The Fortune Cookie (1966), directed by Billy Wilder. This is the first of ten films that would pair Jack Lemmon’s everyday guy with Walter Matthau’s more cynical fellow. It was also Lemmon’s fourth film with Wilder. As for Wilder, this is his second look at the Insurance Industry in America, after the quite different Double Indemnity (1944). Looking back at The Fortune Cookie, I find the film striking for is romantic interest in male friendship, and in this case it is not the friendship between Lemmon and Matthau, but rather between Lemmon’s Harry Hinkle and Ron Rich’s Luther ‘Boom Boom’ Jackson. Hinkle is a television cameraman who, at the beginning of the film, is shooting an NFL football game between the Browns and the Vikings, when he suddenly gets bowled over by the Brown’s star punt return specialist, Jackson. Hinkle ends up in the hospital none the worse for wear, but his brother-in-law, ‘Whiplash’ Willie Gingrich (Matthau), who happens to be a shyster lawyer, sees an opportunity to make a load of money if only Hinkle will pretend to be severely injured. Soon Hinkle’s ex-wife, Sandy (Judi West) is on the scene looking to cash in on Hinkle’s continuing affection for her. Meanwhile the bevy of high-priced lawyers for the insurance company hire a detective to spy on Hinkle hoping to discover he is faking. This is a lot of hokum, and pretty good fun. The script, as you would expect when Wilder and his long-time mate I. A. L. Diamond are responsible for it, is acerbic and often quite funny. But as I started to say above, what distinguishes this film is the relationship between Hinkle and Jackson. Jackson is a black football player who suffers remorse at having apparently injured the cameraman, and he becomes something of a houseboy to Hinkle suggesting the sadly familiar positions of black people and white people. However, as the film moves toward its finale, these two become friends and end, in the film’s final and evocative shot, as equals cavorting on the football field together.
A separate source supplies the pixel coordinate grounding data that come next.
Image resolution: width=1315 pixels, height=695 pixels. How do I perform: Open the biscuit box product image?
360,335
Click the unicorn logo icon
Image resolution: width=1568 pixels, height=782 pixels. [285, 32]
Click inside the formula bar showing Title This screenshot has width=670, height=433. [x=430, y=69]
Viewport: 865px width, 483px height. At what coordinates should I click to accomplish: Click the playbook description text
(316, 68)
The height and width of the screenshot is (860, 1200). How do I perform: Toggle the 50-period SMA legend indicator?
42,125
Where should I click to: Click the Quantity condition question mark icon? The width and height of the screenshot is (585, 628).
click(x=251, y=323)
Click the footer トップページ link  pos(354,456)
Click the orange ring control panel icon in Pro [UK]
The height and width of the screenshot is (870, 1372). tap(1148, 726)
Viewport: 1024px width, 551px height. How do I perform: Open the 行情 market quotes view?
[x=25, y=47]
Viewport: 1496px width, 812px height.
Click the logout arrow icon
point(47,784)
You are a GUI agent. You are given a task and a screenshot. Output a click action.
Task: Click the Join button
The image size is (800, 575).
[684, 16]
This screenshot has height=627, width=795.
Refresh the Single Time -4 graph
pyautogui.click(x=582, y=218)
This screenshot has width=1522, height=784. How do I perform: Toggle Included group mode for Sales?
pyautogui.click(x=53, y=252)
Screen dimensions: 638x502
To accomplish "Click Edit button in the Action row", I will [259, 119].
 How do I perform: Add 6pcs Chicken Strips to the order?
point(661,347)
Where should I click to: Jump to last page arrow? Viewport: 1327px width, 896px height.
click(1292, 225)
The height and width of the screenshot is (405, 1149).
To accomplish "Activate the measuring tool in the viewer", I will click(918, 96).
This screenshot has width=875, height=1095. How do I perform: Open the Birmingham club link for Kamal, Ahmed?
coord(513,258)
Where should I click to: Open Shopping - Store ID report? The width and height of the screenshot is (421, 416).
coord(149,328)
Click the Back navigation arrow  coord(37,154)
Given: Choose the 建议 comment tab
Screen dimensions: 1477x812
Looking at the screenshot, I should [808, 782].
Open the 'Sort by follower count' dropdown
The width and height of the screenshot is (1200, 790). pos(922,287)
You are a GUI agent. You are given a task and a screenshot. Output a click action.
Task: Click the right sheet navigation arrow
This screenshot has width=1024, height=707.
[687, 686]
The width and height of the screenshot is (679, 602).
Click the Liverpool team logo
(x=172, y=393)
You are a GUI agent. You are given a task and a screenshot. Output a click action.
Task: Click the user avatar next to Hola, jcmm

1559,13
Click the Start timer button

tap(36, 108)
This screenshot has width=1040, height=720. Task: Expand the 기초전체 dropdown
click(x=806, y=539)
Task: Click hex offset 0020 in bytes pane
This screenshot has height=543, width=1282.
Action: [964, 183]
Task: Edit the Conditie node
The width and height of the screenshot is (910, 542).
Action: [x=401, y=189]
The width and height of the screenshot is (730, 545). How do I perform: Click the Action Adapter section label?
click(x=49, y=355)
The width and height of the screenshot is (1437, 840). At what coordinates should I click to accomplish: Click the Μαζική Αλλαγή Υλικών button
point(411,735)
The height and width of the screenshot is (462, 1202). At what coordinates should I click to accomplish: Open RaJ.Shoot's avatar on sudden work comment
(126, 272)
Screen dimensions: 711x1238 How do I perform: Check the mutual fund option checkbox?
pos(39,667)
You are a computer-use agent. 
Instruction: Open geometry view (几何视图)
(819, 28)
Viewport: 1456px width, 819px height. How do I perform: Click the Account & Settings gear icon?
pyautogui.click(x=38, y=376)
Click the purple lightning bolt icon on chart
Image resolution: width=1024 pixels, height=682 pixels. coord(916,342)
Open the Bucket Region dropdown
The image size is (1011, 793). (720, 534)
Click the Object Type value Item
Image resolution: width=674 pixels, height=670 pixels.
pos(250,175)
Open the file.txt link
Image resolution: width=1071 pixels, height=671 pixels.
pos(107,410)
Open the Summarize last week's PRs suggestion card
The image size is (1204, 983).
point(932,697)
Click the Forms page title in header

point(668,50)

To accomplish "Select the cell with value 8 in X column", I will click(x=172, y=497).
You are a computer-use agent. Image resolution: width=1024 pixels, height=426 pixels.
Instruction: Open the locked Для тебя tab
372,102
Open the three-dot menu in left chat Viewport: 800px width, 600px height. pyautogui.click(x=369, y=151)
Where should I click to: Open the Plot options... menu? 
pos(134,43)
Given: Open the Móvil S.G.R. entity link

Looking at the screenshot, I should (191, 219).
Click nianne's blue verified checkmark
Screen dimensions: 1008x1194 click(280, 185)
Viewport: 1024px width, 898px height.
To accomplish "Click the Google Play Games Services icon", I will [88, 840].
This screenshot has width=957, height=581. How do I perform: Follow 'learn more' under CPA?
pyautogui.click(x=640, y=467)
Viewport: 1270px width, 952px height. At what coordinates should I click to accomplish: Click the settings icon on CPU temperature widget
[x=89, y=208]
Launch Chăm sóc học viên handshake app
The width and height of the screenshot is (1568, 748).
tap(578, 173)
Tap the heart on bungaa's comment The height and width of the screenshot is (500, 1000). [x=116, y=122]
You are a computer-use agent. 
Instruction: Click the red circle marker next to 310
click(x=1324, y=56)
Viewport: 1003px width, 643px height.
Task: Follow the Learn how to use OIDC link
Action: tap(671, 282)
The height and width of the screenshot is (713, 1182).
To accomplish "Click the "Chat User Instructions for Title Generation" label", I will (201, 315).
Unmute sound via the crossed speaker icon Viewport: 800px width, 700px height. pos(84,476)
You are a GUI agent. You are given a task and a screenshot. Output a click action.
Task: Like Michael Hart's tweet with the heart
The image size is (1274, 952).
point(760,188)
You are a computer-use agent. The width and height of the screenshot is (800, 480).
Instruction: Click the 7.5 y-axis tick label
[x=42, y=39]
This is a powerful ending and re-envisions the usual Hollywood romantic ending in an important way.

 

The Private Life of Sherlock Holmes (1970), directed by Billy Wilder. The film should have been a labour of love, Wilder having planned a story about Holmes as early as the late 1950s. And there are good things for the finding here: some quick quips, an effective mise en scene, a clever use of Sherlock’s brother Mycroft (Christopher Lee), etc. On the whole, however, this is not Wilder at his satiric best. He does, perhaps, take Holmes too seriously. Robert Stephens and Colin Blakely as the two principal characters acquit themselves adequately, and Genevieve Page as Gabrielle Valladon, Holme’s client and adversary is attractive. These characters are set to work in a less than effective plot. The bit with the Loch Ness monster is hardly mysterious or even believable, although I guess it is memorable since it is the only bit of the film that I remember from a viewing many years ago. Wilder also tries to tackle the implications of Holmes and Watson living together, erring on the side of convention. We are to rest assured that these two jolly fellows are as straight as they come! So what to conclude? This is not, by any means, in the upper tier of Sherlock Holmes films; on the other hand, it offers a pleasant enough way to spend two hours.